The report, published last week, summarises activity by the Government, to date, to prepare for a no deal scenario as well as providing an assessment of the implications to trade and businesses

Below, the key potential issues for the publishing industry are outlined:

- In February, Government Departments reported being on track for just under 85% of no deal projects but, within that, on track for just over two thirds of the most critical projects. Despite the acceleration of preparedness since December it has not yet brought delivery of these preparations back on track where there has been prior slippage. 
- In the event of a no deal exit, there would be a gap in the lawful free flow of personal data while a data adequacy assessment takes place.
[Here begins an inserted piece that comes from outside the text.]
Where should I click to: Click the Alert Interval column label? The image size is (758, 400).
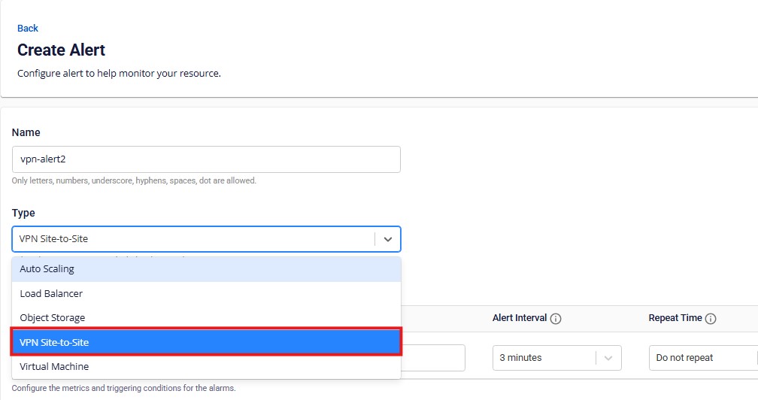(x=520, y=318)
To prepare for a no deal scenario, the report recommends that UK businesses need to work with their EU partners to secure a legal basis for the continued transfer of personal data from the EEA to the UK.
- According to Government research, there is little evidence that businesses are preparing in earnest for a no deal scenario and readiness of SMEs is low.
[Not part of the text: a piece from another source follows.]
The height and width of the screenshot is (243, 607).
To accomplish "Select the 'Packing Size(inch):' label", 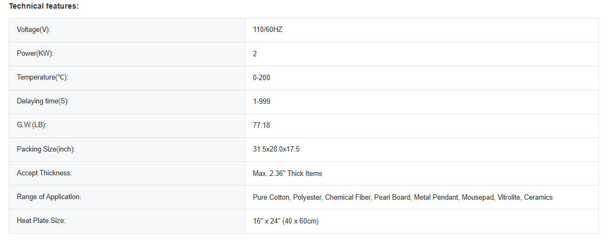I will coord(46,149).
- It refers to the HMT long term forecasts of a no deal and moving to WTO rules, which estimates that the economy would be 6.3-9% smaller in the long term than it would otherwise have been if we remained in the EU. It notes that this analysis does not take into consideration short term disruptions, which could have additional economic impact.
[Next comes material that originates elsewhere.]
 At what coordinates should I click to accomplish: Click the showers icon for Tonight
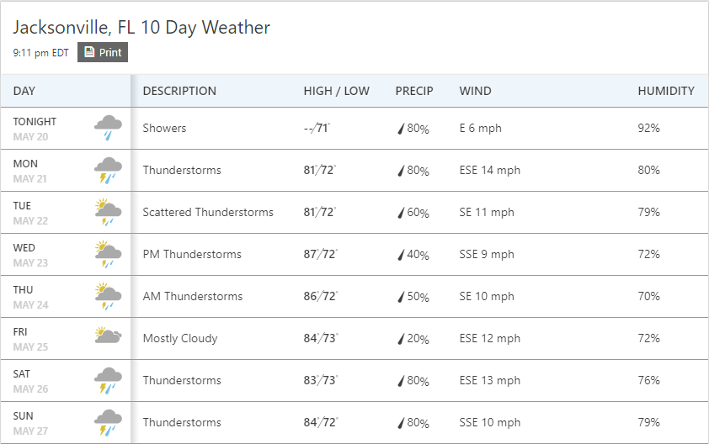pyautogui.click(x=108, y=128)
- Of the forty EU trade continuity agreements, (the agreements that roll over existing trade terms the UK enjoys as an EU member), only six have been signed. It warns that without a contingency in place there would be a gap in coverage for some international agreements, whose impact would depend on the nature and size of the agreement. Where negotiations are off-track the Government intends to use bridging mechanisms.
- The service sector (which makes up around 80% of UK GDP) is supported by free movement of people and a range of cross-cutting regulation such as mutual recognition of qualifications. In a no deal scenario, UK businesses would be treated as third-country service providers by the EU. The UK would risk a loss of market access and increase in non-tariff barriers. UK businesses would face barriers to establishment and service provisions in the EU which they had not previously faced, including nationality requirements, mobility, recognition of qualifications and regulatory barriers when setting up subsidiaries in EU member states.
- UK nationals would still be able to travel to the Schengen Area visa-free, for 90 days in every 180, but would not be able to undertake paid activity during this time. For UK nationals living in another EU Member State, citizens with less than five years’ residency would be subject to the rules of the Member State in which they are living, including their immigration rules.
The report concludes by saying that the short time remaining before 29 March 2019 does not allow Government to unilaterally mitigate the effects of no deal. It also warns that even where it can take unilateral action, the lack of preparation by businesses and individuals is likely to add to the disruption experienced in a no deal scenario.